§ Task instructions: Scan the listing below for the word "Hustlers" and copy every line where it occurs.

§ Data extracts:
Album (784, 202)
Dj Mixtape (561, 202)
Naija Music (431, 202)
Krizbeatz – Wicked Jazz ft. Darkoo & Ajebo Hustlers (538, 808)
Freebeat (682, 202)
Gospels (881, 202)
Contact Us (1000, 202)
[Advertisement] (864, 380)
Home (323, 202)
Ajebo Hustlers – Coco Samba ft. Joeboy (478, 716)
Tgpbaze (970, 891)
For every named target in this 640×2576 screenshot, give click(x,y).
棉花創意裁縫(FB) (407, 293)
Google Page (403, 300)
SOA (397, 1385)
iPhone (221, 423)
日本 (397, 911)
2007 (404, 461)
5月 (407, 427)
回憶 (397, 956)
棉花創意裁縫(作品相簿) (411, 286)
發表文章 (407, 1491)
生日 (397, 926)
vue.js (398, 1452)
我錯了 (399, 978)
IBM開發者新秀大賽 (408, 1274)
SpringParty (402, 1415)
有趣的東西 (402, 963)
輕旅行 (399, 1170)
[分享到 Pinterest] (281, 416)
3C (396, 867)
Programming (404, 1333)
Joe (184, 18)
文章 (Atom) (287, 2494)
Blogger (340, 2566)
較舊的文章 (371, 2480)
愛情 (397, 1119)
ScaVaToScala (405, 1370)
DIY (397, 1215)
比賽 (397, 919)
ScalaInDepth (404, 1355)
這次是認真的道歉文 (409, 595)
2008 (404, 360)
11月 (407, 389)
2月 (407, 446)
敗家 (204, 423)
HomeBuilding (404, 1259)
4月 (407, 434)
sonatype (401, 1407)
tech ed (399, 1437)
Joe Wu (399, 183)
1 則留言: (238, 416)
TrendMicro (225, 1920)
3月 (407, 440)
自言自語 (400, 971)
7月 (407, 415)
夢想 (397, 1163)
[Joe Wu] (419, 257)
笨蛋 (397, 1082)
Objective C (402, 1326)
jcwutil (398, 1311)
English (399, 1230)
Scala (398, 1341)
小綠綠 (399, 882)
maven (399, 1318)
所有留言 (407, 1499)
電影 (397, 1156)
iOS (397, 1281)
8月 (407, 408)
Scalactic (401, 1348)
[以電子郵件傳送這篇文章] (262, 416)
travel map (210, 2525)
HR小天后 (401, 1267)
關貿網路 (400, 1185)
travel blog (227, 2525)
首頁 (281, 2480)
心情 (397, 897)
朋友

§ Result for this task:
Krizbeatz – Wicked Jazz ft. Darkoo & Ajebo Hustlers (538, 808)
Ajebo Hustlers – Coco Samba ft. Joeboy (478, 716)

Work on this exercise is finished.